Introduction

The health and viability of freshwater fish populations can depend on access to tributary and off channel areas which provide refuge during high flows, opportunities for foraging, overwintering habitat, spawning habitat and summer rearing habitat (Bramblett et al. 2002; Swales and Levings 1989; Diebel et al. 2015). Culverts can present barriers to fish migration due to low water depth, increased water velocity, turbulence, a vertical drop at the culvert outlet and/or maintenance issues (Slaney, Zaldokas, and Watershed Restoration Program (B.C.) 1997; Cote et al. 2005). As road crossing structures are commonly upgraded or removed there are numerous opportunities to restore connectivity by ensuring that fish passage considerations are incorporated into repair, replacement, relocation and deactivation designs.


The Society for Ecosystem Restoration in Northern BC (SERNbc) is working together with the McLeod Lake Indian Band, the Peace Region Fish and Wildlife Compensation Program (FWCP), the Provincial Fish Passage Technical Working Group (FPTWG), road/rail tenure holders and other FWCP stakeholders/partners to prioritize, plan and fund the restoration of fish passage at Parsnip River watershed road crossing structure barriers.


This project builds on Society for Ecosystem Restoration Northern BC (SERNbc) work in 2019 - 2020 and 2021 - 2022 which can be referenced here (A. Irvine 2020) and here (A. Irvine 2022). Through this year’s project activities (2022/2023) we engaged numerous project partners and were able to identify and catalyze fish passage restoration activities at multiple high priority sites. At PSCIS crossing 125179 - a tributary to Missinka River, culverts were replaced with a clear-span bridge. Additionally, numerous sites were assessed in the field and two crossings on the Chuchinka-Table FSR were prioritized for replacement in 2024 - 2025 with engineering designs commissioned and construction materials purchased.

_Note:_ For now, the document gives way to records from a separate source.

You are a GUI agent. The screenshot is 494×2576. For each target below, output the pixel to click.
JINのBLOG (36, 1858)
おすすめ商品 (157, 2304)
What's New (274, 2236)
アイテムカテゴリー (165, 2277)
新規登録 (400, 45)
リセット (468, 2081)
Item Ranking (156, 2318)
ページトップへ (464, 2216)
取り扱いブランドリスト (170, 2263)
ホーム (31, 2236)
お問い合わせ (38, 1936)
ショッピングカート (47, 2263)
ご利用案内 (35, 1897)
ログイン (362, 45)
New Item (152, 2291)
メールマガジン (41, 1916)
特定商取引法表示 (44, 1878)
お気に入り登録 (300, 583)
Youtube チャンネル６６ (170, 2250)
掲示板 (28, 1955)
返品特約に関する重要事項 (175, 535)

Through the ongoing development of open source analysis and data presentation tools (including pdf and web-hosted dashboard tools) we are identifying new restoration opportunities, clarifying restoration benefits, communicating with the broader community and implementing on the ground works.


This document can be considered a living document. Version numbers are logged for each release with modifications, enhancements and other changes tracked here with issues and proposed/planned enhancements tracked here.